“Jojó deixa pobre o andebol angolano”

A antiga jogadora da Selecção Nacional sénior feminina de andebol, Maria Odeth Tavares, disse ontem a O PAÍS que a morte do ex-treinador, Jerónimo Neto “Jojó”, vítima de doença, deixa pobre o andebol angolano.

Maria Odeth Tavares reconheceu que mesmo doente Jojó dava o seu contributo para o desenvolvimento da modalidade dentro e fora do continente africano. Com os olhos envolto em lágrimas, Maria Odeth Tavares lembrou que o técnico levou a Selecção Nacional ao Mundial da França em 2007 com muito profissionalismo. “Foi nesse ano que obtivemos a melhor classificação. Ficamos em sétimo lugar”, falou com melancolia antiga internacional. A presidente da Associação Angolana Mulher e o Desporto (AMUD) frisou que só restam os conselhos de um homem que nunca gostou de perder “nem a feijões”.

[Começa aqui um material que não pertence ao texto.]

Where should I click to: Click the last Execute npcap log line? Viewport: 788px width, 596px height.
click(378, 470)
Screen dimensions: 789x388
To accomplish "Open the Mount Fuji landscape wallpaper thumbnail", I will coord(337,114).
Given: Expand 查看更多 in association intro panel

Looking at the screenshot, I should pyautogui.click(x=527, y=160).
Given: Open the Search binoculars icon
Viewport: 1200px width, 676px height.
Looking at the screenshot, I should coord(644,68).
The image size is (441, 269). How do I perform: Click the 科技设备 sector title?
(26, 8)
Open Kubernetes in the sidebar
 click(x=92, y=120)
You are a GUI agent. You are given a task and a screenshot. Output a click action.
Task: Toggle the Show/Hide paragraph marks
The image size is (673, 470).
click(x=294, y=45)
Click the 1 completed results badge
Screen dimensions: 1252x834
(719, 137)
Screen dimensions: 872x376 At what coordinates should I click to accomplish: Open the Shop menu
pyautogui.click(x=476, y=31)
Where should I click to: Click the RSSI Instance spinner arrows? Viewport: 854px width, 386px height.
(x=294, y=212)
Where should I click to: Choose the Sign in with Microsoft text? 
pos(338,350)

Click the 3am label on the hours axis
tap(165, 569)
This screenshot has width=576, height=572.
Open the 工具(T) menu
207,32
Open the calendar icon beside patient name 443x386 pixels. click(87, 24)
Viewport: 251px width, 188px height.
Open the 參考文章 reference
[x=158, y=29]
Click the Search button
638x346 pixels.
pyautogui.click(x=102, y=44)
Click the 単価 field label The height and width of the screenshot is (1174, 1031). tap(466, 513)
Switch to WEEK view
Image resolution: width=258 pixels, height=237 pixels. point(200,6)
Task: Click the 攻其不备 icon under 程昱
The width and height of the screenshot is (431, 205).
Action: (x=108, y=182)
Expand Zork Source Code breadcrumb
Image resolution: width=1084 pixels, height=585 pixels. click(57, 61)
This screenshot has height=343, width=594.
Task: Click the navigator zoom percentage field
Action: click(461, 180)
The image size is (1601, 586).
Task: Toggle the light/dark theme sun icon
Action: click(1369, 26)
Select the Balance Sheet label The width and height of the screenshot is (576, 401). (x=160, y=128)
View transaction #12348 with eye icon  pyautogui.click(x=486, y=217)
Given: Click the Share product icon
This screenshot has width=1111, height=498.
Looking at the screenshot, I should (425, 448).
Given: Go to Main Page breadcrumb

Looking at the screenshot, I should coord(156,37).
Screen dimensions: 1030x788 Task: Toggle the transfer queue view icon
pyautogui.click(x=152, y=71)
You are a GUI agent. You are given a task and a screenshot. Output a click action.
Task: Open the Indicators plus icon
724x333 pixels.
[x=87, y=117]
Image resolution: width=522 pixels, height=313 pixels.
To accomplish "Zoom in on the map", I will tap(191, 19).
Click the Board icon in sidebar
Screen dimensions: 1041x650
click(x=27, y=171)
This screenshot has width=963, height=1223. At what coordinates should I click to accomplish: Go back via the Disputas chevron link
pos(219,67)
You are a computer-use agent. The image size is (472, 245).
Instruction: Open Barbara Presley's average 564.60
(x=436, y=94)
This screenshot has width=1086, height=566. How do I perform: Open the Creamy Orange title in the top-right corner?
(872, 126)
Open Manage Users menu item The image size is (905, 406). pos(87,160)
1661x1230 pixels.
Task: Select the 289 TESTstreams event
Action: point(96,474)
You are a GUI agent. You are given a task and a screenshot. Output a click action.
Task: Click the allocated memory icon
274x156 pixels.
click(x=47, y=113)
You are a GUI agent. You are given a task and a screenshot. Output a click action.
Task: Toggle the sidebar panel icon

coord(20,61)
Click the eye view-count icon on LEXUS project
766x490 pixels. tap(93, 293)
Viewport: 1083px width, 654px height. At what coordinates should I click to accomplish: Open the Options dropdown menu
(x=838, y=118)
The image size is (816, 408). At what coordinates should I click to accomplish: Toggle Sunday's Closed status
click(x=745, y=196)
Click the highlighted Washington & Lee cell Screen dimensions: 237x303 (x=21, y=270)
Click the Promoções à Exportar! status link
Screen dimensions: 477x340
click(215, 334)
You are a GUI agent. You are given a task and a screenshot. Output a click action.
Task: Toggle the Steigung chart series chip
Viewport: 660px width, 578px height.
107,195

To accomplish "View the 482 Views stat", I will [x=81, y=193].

Neste momento de dor e luto, a responsável endereça à família enlutada sentimentos de pesar e muita coragem. Jerónimo Neto “Jojó”, 50 anos, sofreu um acidente vascular cerebral em Dezembro de 2008, após a conquista do Campeonato Africano decorrido em Luanda. Na corrida pedestre São Silvestre 2018, prova que sai às ruas de Luanda, no último dia do ano, Jerónimo Neto correu como atleta amador para recreação.